Start of Selected extract

Brain fog


Brain fog is a symptom commonly reported by people with long COVID.

Symptoms can include:

  • memory problems
  • lack of mental clarity
  • poor concentration
  • word finding difficulties
  • feeling out of it
  • headaches and confusion

It's often made worse by fatigue, meaning the more tired you are, the more your cognitive skills and thinking processes are affected.

You can find more information about managing the effects on memory and concentration on the Your COVID Recovery website.

Support your thinking skills

Try some of these practical tips to support your thinking skills. They're taken from the Hertfordshire Community NHS Trust Long COVID Rehabilitation booklet:

Distractions

Try to work in a quiet environment with no background distractions. You may find it helpful to:

  • wear ear plugs
  • turn off background noise such as the TV
  • let people know they should not interrupt you
  • block off parts of text using paper, or use your finger as a marker if you're distracted when reading text

Complete activities when you're less tired

When completing a task that demands your thinking skills plan this for a time when you're less tired. For example; if you tire as the day goes on, do the task in the morning instead.

Say things out loud

Say things out loud like; 'What should I be doing now?' or 'Stay focused', or read instructions out loud so that you can help yourself stay on the right track.

Take frequent breaks

If the problem is made worse by fatigue, work for shorter periods of time and take breaks. Use 'little and often' as a guide and pace yourself.

Set yourself targets or goals

Having something definite to work towards will help you stay motivated. Set deadlines like 'I’ll do that task at 10 o’clock', instead of 'I’ll do my work later on'.

Best time and apply structure

Work out when your best time of day is for doing this kind of work. Try to set up your daily/weekly schedule to take account of this.

End of Selected extract
Start of Extracted records

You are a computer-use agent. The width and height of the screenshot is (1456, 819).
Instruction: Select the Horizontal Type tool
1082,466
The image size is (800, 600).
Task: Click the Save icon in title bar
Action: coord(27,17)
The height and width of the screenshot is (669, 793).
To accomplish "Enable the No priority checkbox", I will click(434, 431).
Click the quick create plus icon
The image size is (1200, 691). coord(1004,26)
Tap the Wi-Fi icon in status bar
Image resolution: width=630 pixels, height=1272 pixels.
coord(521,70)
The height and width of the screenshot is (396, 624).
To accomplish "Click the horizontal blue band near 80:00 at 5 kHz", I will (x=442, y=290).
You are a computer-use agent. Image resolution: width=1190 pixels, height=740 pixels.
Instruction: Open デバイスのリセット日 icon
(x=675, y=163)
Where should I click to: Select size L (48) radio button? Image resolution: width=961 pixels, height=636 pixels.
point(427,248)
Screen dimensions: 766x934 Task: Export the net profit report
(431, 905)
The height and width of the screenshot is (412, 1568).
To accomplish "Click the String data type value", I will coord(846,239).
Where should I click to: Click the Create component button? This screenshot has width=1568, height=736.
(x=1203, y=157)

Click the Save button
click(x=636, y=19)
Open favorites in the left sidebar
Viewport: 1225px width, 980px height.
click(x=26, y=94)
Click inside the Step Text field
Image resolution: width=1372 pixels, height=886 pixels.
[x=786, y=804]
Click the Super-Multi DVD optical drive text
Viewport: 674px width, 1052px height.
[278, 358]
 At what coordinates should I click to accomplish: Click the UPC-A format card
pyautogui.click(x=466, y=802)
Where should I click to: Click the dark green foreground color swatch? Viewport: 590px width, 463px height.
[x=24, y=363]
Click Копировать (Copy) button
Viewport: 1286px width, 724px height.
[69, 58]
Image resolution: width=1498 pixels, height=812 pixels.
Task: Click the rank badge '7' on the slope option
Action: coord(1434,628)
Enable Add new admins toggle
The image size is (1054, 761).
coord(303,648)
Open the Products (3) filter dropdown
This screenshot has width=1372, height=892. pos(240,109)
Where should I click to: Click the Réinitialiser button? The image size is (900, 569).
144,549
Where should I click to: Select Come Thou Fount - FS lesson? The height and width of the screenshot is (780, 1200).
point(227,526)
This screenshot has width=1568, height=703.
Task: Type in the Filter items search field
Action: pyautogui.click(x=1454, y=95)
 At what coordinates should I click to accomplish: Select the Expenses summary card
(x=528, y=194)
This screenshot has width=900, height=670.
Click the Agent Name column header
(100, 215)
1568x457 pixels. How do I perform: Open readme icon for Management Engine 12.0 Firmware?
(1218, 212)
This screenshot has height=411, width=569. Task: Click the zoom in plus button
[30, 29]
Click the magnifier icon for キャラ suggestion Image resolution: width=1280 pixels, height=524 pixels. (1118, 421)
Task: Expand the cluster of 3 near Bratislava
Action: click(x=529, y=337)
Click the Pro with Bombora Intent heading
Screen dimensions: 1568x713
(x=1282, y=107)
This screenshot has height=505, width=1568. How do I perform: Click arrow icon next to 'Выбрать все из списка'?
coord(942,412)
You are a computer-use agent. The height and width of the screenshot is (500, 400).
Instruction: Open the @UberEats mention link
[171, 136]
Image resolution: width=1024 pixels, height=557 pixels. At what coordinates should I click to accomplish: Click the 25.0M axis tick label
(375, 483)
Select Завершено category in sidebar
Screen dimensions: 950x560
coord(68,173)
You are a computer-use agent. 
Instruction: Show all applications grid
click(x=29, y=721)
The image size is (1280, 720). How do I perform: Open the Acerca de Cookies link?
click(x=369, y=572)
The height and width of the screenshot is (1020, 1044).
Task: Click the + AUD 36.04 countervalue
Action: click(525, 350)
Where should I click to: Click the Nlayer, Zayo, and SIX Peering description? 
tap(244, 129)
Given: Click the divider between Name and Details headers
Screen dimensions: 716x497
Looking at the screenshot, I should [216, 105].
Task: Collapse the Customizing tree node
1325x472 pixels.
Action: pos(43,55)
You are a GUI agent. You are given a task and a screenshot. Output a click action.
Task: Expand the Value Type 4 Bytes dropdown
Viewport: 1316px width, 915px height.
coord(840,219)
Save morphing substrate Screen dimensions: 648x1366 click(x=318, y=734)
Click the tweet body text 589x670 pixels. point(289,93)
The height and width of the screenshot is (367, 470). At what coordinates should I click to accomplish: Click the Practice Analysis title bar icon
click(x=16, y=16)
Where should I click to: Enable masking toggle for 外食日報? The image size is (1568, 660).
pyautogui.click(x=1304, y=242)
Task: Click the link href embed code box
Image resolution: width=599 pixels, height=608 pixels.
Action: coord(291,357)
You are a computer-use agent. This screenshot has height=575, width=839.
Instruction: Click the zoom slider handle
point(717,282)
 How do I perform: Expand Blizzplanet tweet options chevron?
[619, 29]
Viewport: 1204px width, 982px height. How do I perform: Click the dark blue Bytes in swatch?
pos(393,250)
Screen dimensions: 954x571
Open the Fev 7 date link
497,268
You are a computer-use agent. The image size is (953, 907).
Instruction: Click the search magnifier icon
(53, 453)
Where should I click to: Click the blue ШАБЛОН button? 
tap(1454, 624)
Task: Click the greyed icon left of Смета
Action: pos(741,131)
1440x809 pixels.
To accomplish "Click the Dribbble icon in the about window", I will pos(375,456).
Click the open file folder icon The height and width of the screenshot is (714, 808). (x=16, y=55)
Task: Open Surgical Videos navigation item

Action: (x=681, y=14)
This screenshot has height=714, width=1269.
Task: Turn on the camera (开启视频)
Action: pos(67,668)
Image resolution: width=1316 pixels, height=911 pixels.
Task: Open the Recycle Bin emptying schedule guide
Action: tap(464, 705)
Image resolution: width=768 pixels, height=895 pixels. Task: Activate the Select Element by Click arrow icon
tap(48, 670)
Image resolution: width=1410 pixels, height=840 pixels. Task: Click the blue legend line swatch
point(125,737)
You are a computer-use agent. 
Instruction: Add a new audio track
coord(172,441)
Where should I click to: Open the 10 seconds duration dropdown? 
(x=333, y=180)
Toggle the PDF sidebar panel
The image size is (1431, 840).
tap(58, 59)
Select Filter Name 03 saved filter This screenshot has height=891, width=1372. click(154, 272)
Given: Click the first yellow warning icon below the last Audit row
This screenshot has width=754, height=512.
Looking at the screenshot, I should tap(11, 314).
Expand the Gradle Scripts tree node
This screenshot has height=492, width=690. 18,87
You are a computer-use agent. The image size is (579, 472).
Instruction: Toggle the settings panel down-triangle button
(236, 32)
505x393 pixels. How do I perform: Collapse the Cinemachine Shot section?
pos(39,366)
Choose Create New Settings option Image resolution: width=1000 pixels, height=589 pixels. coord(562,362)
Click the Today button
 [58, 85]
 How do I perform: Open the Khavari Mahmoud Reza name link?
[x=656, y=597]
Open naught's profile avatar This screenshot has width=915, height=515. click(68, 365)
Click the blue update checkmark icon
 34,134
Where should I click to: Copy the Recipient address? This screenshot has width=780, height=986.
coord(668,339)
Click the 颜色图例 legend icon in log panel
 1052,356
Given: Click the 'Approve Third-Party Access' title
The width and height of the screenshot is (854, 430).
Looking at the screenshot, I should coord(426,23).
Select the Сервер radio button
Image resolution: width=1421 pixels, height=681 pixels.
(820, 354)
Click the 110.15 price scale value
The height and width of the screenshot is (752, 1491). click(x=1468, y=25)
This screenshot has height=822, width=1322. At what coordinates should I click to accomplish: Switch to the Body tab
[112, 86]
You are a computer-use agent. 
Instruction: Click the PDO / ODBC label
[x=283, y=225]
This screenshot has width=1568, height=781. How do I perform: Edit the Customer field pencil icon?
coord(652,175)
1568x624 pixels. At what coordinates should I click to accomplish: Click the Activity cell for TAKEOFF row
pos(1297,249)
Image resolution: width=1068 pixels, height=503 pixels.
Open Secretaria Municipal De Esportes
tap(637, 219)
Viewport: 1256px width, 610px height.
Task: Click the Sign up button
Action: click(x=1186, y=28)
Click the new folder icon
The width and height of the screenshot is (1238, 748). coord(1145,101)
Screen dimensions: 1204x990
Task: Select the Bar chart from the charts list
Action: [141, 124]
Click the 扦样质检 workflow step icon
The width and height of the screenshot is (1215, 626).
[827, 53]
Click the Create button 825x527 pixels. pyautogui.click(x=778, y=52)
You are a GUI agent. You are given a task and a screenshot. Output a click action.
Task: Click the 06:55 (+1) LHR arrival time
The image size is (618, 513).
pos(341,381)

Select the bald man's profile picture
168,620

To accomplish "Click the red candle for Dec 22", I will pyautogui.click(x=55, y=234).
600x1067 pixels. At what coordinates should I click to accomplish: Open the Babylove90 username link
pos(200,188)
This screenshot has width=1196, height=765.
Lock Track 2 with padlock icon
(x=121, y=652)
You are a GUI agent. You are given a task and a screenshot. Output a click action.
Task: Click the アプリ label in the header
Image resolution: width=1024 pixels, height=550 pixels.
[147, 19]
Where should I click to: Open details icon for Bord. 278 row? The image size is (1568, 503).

End of Extracted records

§ Your objective
Carry the brain fog guidance further, starting right after its final sentence and keeping its style. The data are separate material and stand apart from the brain fog guidance.

§ Task response
Plan activities ahead of time and create a daily/weekly routine to help with this.

Keep a record, or break things down into manageable chunks so if you do get distracted you can pick up from where you left off.

Use incentives

When you achieve a target or goal reward yourself. Try something simple:

  • make a cup of tea or coffee
  • watch a TV programme
  • go for a walk

One thing at a time

Concentrate on one thing at a time, do not try to take in too much information at once, as this can lead to mistakes. Do one task then move on to the next.

Do not rush things

You may find that you've a tendency to rush everyday tasks and end up making mistakes. Take your time and pace yourself.

Self-monitor or check and double check your work

Do this with everything you do. It will be slow and hard at first, but it will become a habit as you get accustomed to it. This is a successful way of picking up on your own errors.

Gain control

If in conversations you feel you're being 'overloaded' or you cannot deal with it, ask the person who's talking to you to slow down and / or repeat themselves. Be confident and say something like 'Excuse me, I think you've lost me, could you repeat that please?'.

Aids

Use lists, post-it notes, diaries and calendars to help support your memory and routine.

Repeating things

If you immediately repeat something it can help.